Exercise description: Read the lines of the data below and retrieve those with "Open".
*** Dataset content Section Begins ***
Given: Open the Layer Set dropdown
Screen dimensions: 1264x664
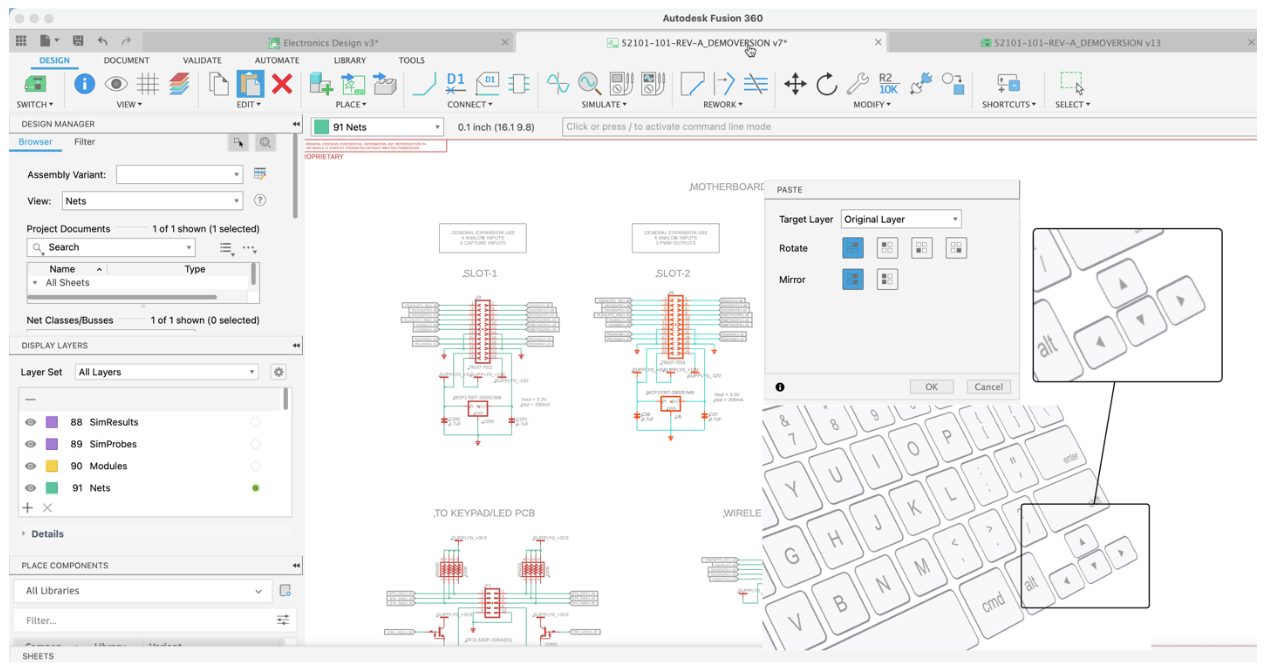Looking at the screenshot, I should [167, 372].
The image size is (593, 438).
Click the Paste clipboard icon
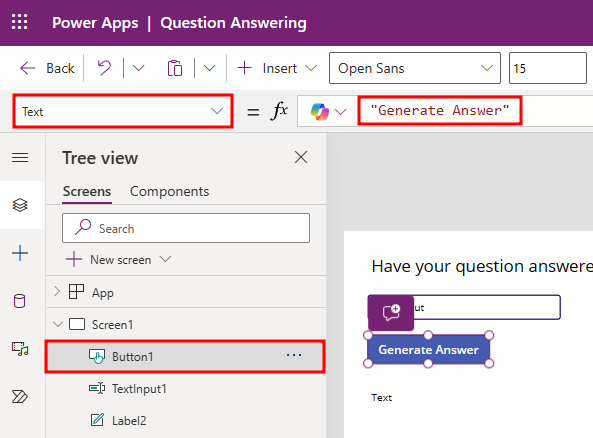175,68
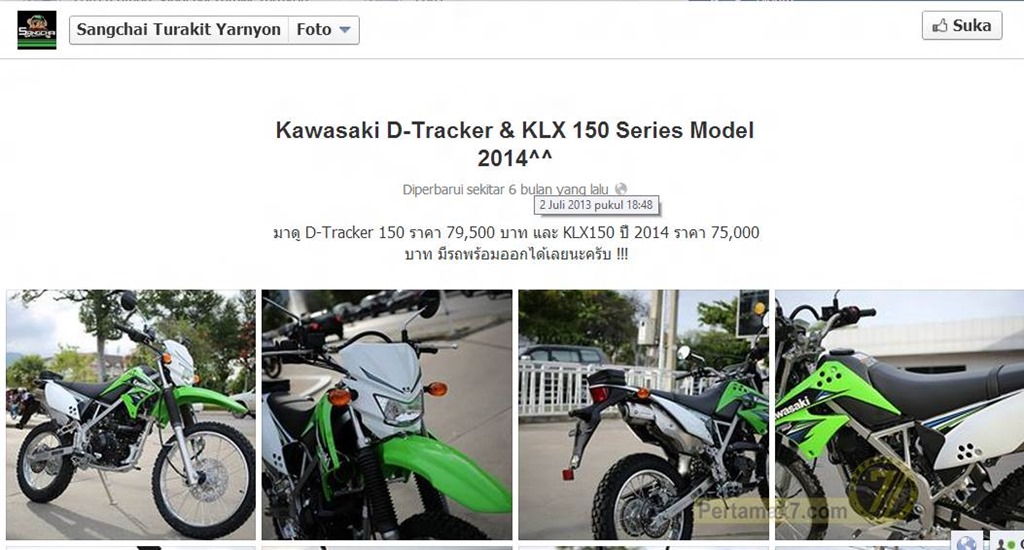Like the page with the Suka button
Viewport: 1024px width, 550px height.
(x=962, y=25)
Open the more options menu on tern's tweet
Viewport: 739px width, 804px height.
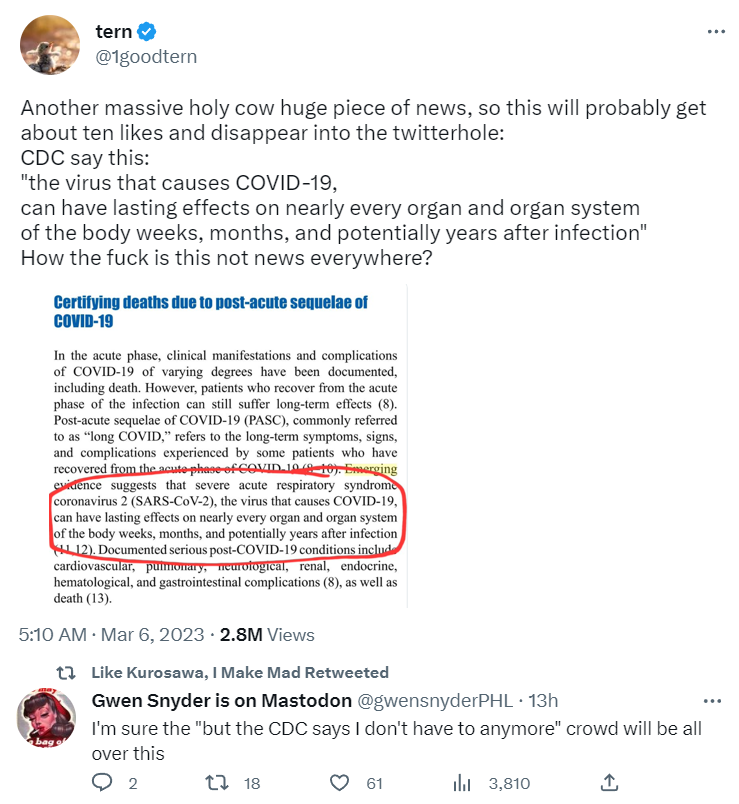(x=716, y=32)
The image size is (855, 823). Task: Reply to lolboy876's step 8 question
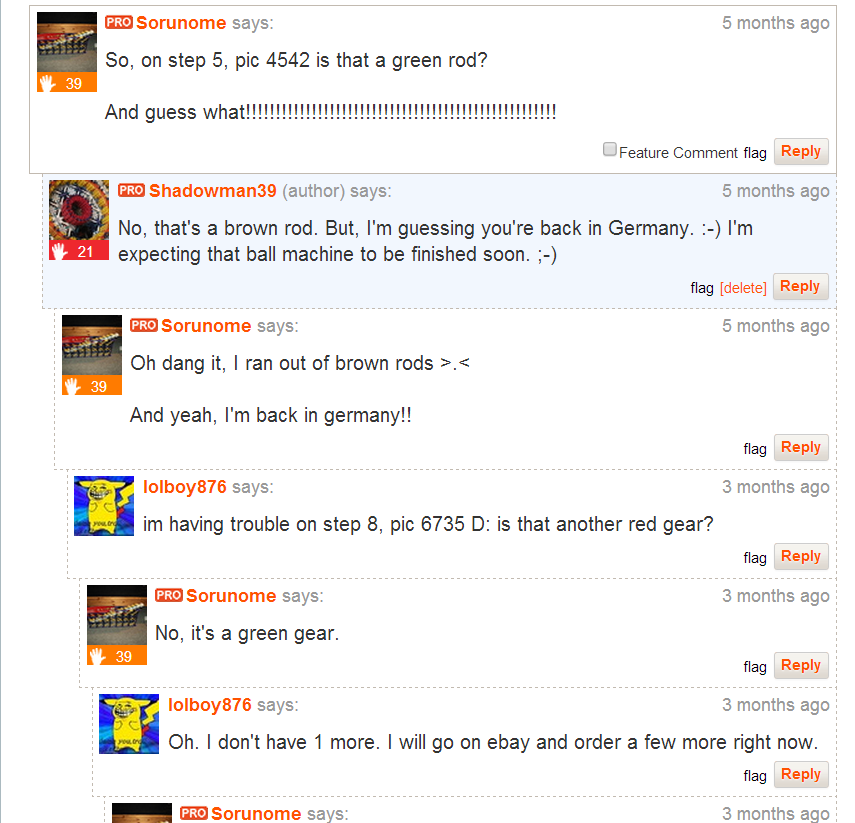(801, 556)
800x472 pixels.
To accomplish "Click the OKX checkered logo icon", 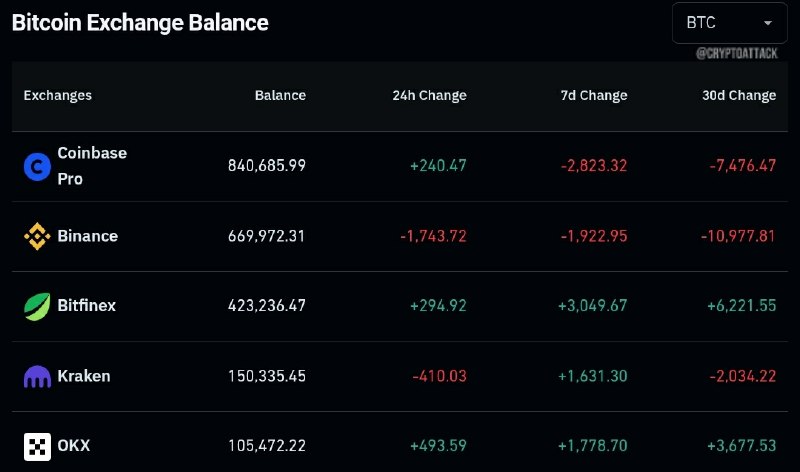I will point(37,446).
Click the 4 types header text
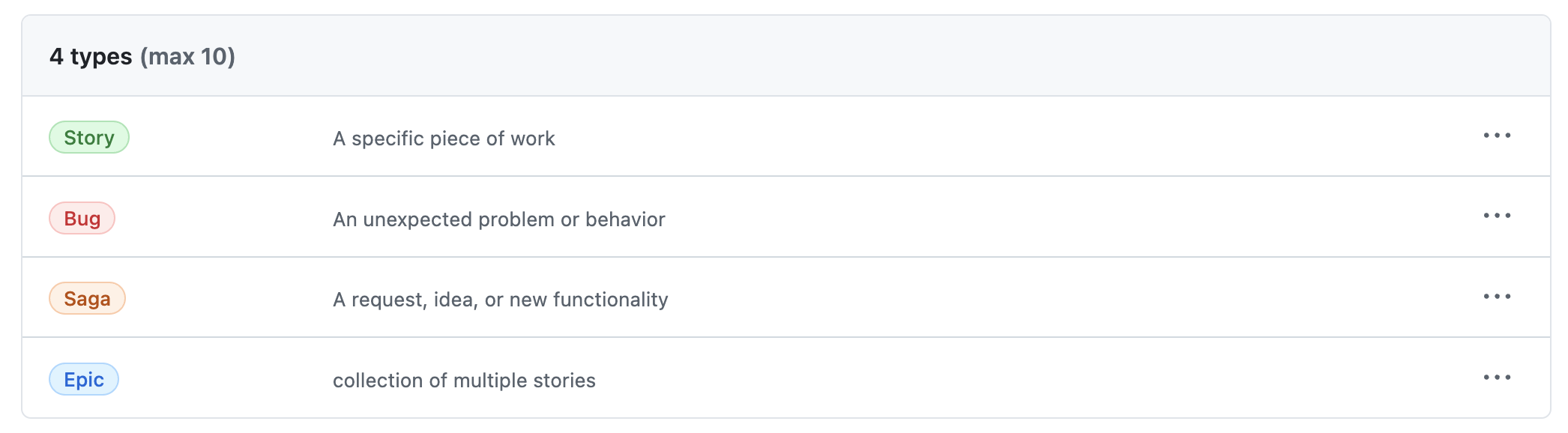The image size is (1568, 433). click(90, 55)
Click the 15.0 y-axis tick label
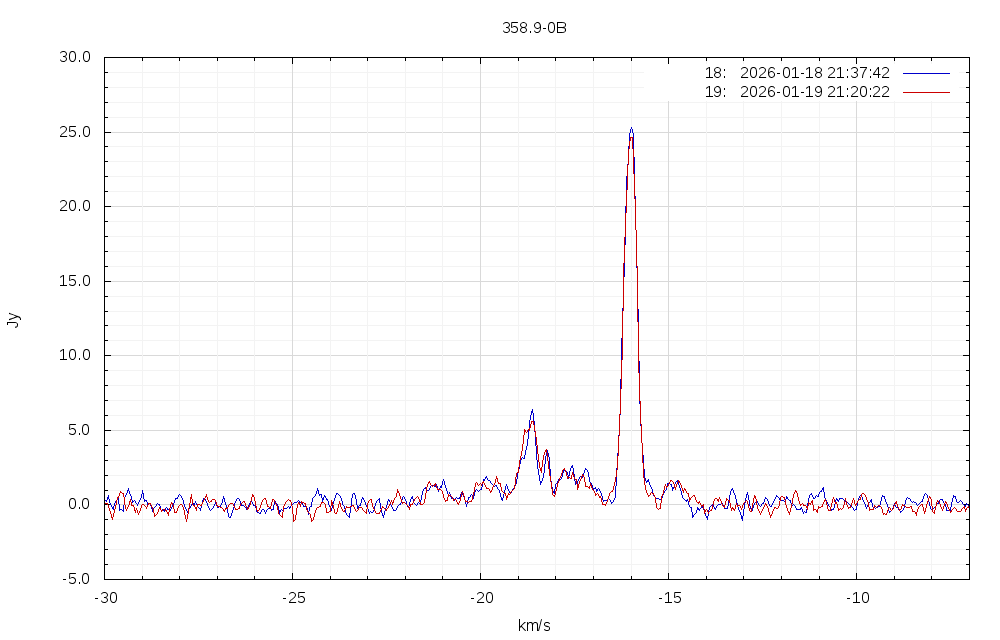This screenshot has height=640, width=1000. click(74, 281)
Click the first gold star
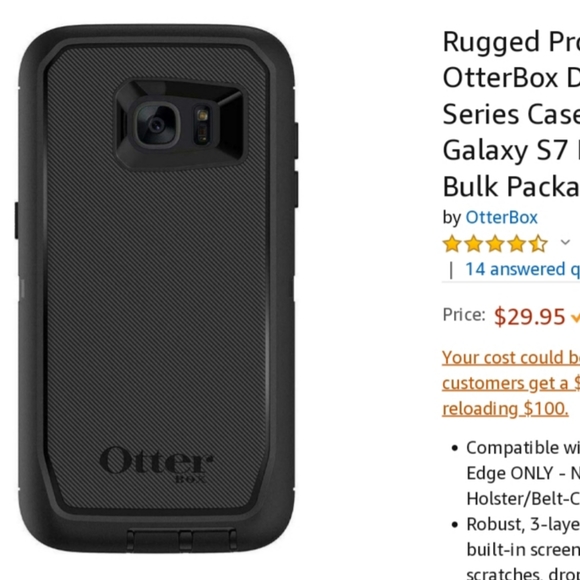Viewport: 580px width, 580px height. [452, 244]
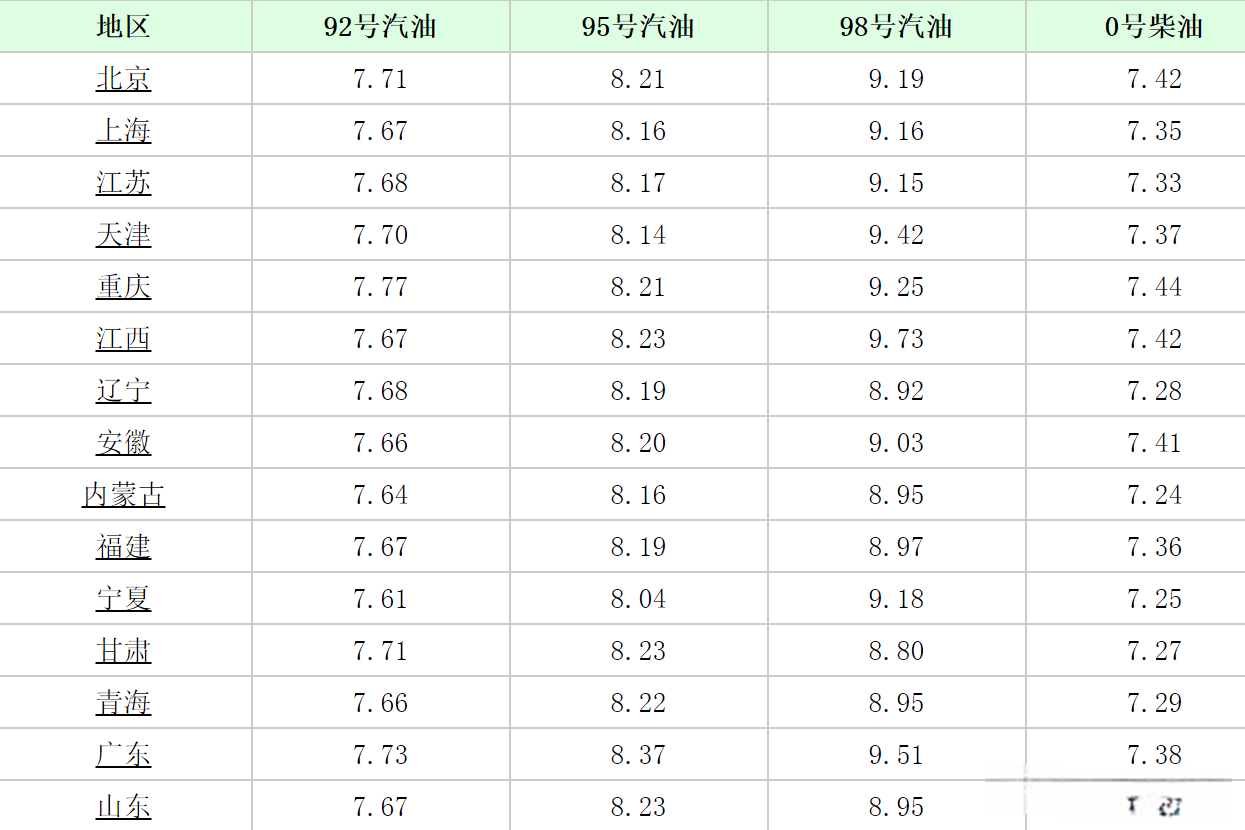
*** Dataset content Section Ends ***
Answer:
Given: Open the Layer Set dropdown
Open the more options menu on tern's tweet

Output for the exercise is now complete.